◆ **EXERCISE OBJECTIVE**
Which lines run from the line with "CONTACT US (761, 197)" to the end of the entries? Write out exactly those, leaving out the pictures.

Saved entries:
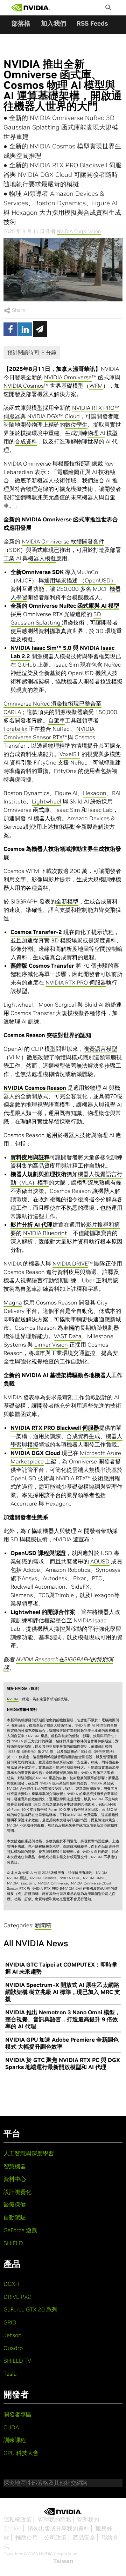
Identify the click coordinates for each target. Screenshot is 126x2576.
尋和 (108, 1224)
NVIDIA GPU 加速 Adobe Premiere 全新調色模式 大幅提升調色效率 (62, 2043)
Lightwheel (46, 801)
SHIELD (13, 2243)
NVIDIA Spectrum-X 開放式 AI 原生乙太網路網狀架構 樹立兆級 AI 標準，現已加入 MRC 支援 (62, 1991)
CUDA (11, 2427)
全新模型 (67, 901)
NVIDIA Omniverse (68, 377)
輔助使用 (26, 2537)
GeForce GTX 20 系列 (30, 2309)
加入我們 (53, 23)
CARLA (12, 711)
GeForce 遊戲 (20, 2230)
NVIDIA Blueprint (45, 1232)
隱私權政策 (17, 2519)
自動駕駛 (15, 2217)
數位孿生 (76, 424)
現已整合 (85, 703)
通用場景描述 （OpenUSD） (80, 580)
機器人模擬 (42, 558)
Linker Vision (51, 1344)
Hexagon (94, 792)
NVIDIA (13, 1699)
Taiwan (63, 2561)
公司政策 (55, 2537)
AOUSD (100, 1561)
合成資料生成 (83, 1436)
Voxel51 (69, 754)
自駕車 (56, 720)
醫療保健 (15, 2204)
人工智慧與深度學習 (29, 2153)
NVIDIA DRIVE (70, 1263)
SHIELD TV (17, 2360)
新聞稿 (43, 1925)
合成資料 (26, 441)
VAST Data (68, 1336)
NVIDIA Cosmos (24, 385)
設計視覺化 (17, 2191)
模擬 (32, 1444)
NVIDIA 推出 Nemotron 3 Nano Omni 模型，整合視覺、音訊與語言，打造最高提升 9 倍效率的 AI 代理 (62, 2019)
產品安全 (84, 2537)
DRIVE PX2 (17, 2296)
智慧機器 (15, 2166)
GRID (10, 2322)
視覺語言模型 (100, 1048)
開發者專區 (17, 2414)
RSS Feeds (92, 23)
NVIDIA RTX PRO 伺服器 (76, 982)
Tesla (10, 2373)
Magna (13, 1302)
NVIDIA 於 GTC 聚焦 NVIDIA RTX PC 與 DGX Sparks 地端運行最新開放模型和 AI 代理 (62, 2063)
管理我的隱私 (54, 2519)
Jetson (13, 2334)
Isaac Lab (100, 809)
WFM (96, 385)
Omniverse (18, 703)
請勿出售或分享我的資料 (58, 2528)
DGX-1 (12, 2283)
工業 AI (12, 558)
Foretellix (15, 728)
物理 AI (96, 432)
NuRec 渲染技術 (53, 703)
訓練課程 (15, 2439)
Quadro (13, 2347)
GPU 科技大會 (21, 2452)
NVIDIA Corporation (79, 231)
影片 (91, 1224)
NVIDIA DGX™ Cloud (53, 416)
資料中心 (15, 2178)
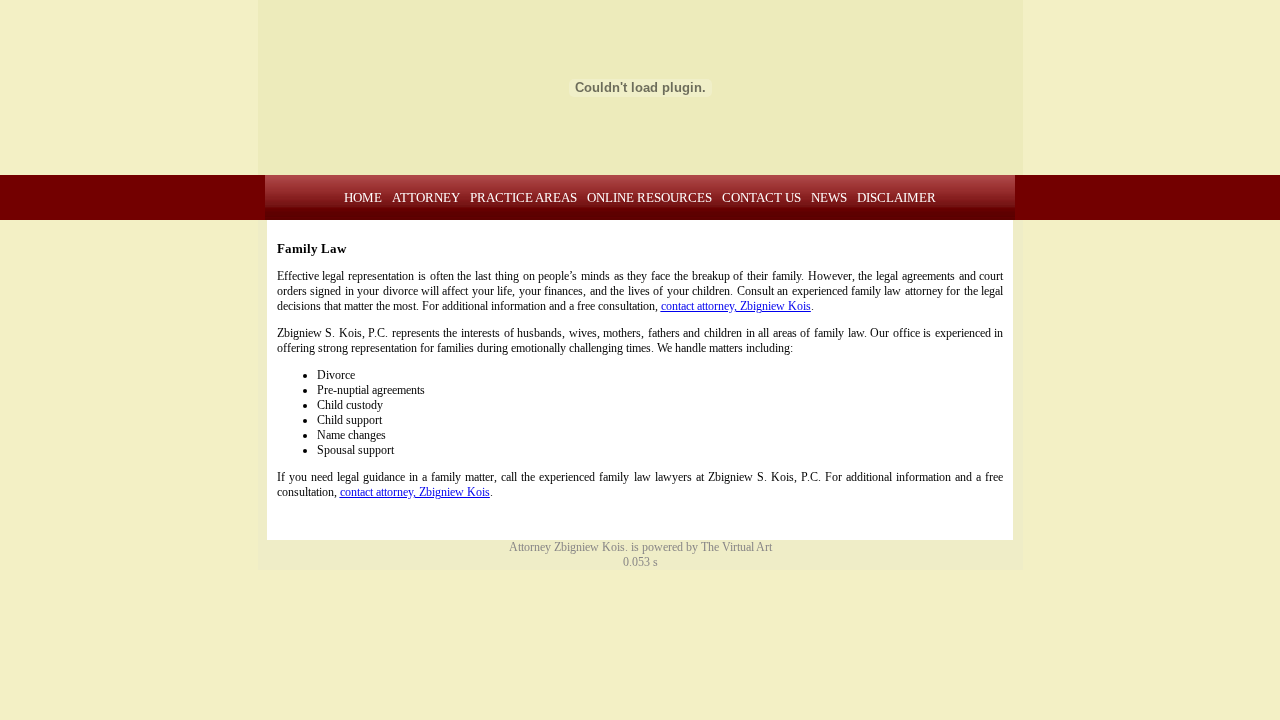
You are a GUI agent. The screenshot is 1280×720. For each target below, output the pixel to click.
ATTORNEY (426, 197)
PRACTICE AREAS (523, 197)
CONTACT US (761, 197)
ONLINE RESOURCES (649, 197)
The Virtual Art (736, 547)
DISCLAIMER (896, 197)
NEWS (829, 197)
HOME (363, 197)
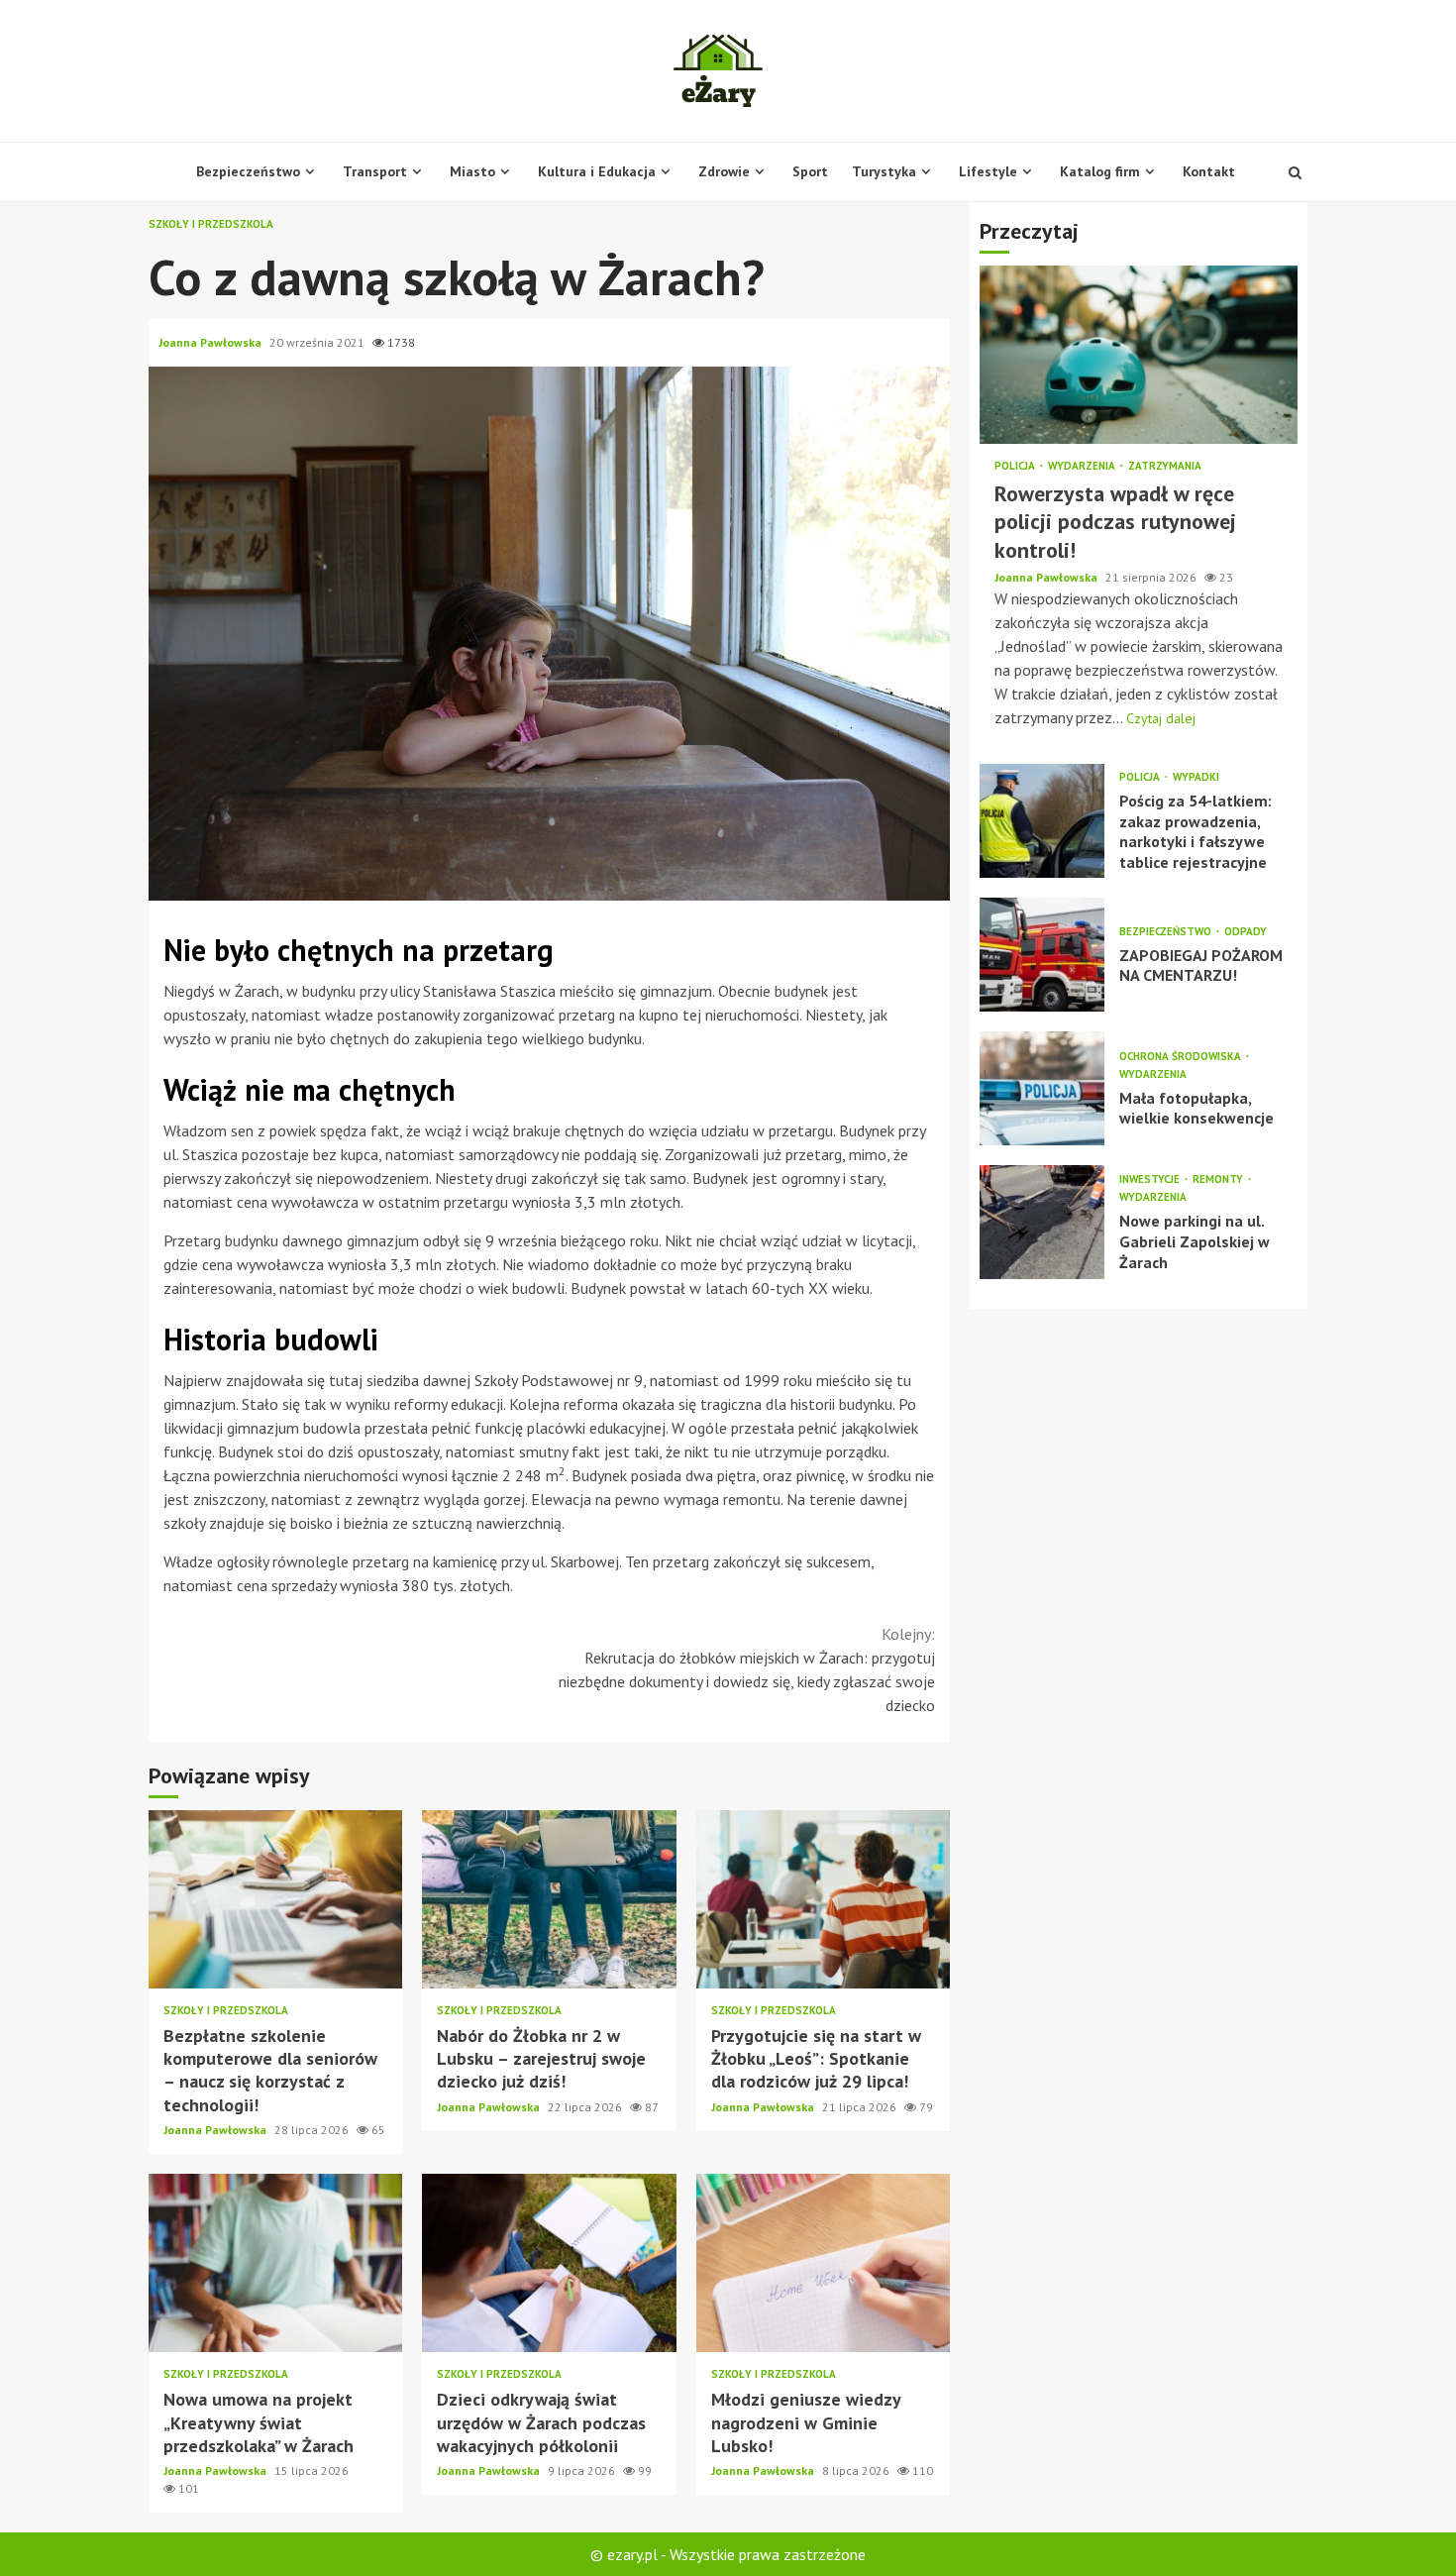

◆ **EXPECTED ANSWER**
CONTACT US (761, 197)
ONLINE RESOURCES (649, 197)
The Virtual Art (736, 547)
DISCLAIMER (896, 197)
NEWS (829, 197)
HOME (363, 197)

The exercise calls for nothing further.